Passage –
--- START ---

Cluster Manager Configuration

The Cluster Manager controls processing and publishing servers, and monitors the local cluster for availability, fencing off problematic servers, and initiating the shut down and switch-over of a processing cluster when a server quorum is lost. The parameters in create_config.py mainly apply to processing servers.

Cluster Manager Configuration Parameters lists the Cluster Manager parameters.

For more information about the MATRIXX environment variables, see the discussion about container directories and environment variables in MATRIXX Installation and Upgrade.

Table 1. Cluster Manager Configuration Parameters
Parameter Description Default Value
Engine Failure Wait Time The amount of time that the Cluster Manager waits to declare an engine failure after a heartbeat message has not been received. At the end of the wait time, the Cluster Manager initiates failover operations.

ClusterMgr:How long (in seconds) should the Cluster Manager wait before declaring an engine failure?

12
Cluster Failure Wait Time The amount of time that the Cluster Manager waits to declare an intra-engine failure after a heartbeat message has not been received. At the end of the wait time, the Cluster Manager initiates failover operations.

ClusterMgr:How long (in seconds) should the Cluster Manager wait before declaring an intra-engine cluster failure?

--- END ---

Data excerpt –
--- START ---

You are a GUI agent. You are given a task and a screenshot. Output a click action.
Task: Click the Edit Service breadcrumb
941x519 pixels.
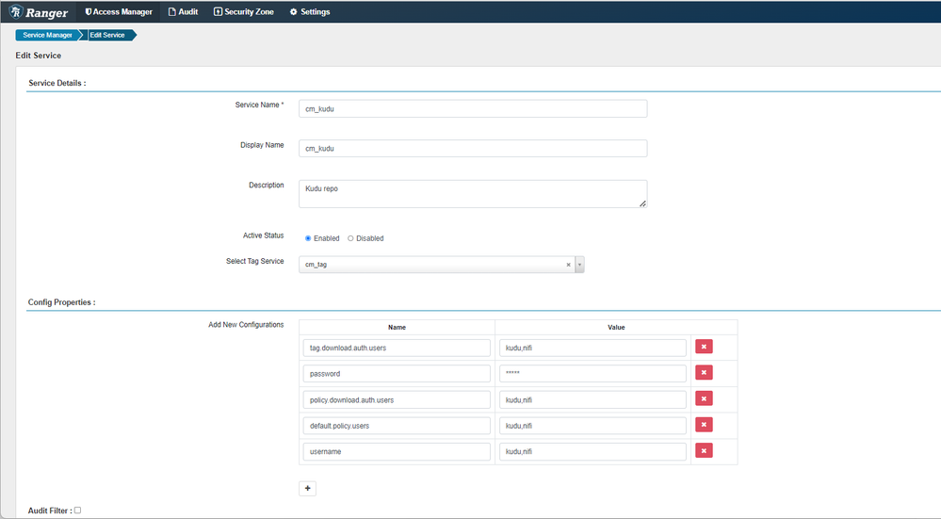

--- END ---

Task instructions – From the Cluster Manager configuration page, output the passage verbatim, starting at "Table 1. Cluster" and ending at "intra-engine cluster failure?".

Task solution –
Table 1. Cluster Manager Configuration Parameters
Parameter Description Default Value
Engine Failure Wait Time The amount of time that the Cluster Manager waits to declare an engine failure after a heartbeat message has not been received. At the end of the wait time, the Cluster Manager initiates failover operations.

ClusterMgr:How long (in seconds) should the Cluster Manager wait before declaring an engine failure?

12
Cluster Failure Wait Time The amount of time that the Cluster Manager waits to declare an intra-engine failure after a heartbeat message has not been received. At the end of the wait time, the Cluster Manager initiates failover operations.

ClusterMgr:How long (in seconds) should the Cluster Manager wait before declaring an intra-engine cluster failure?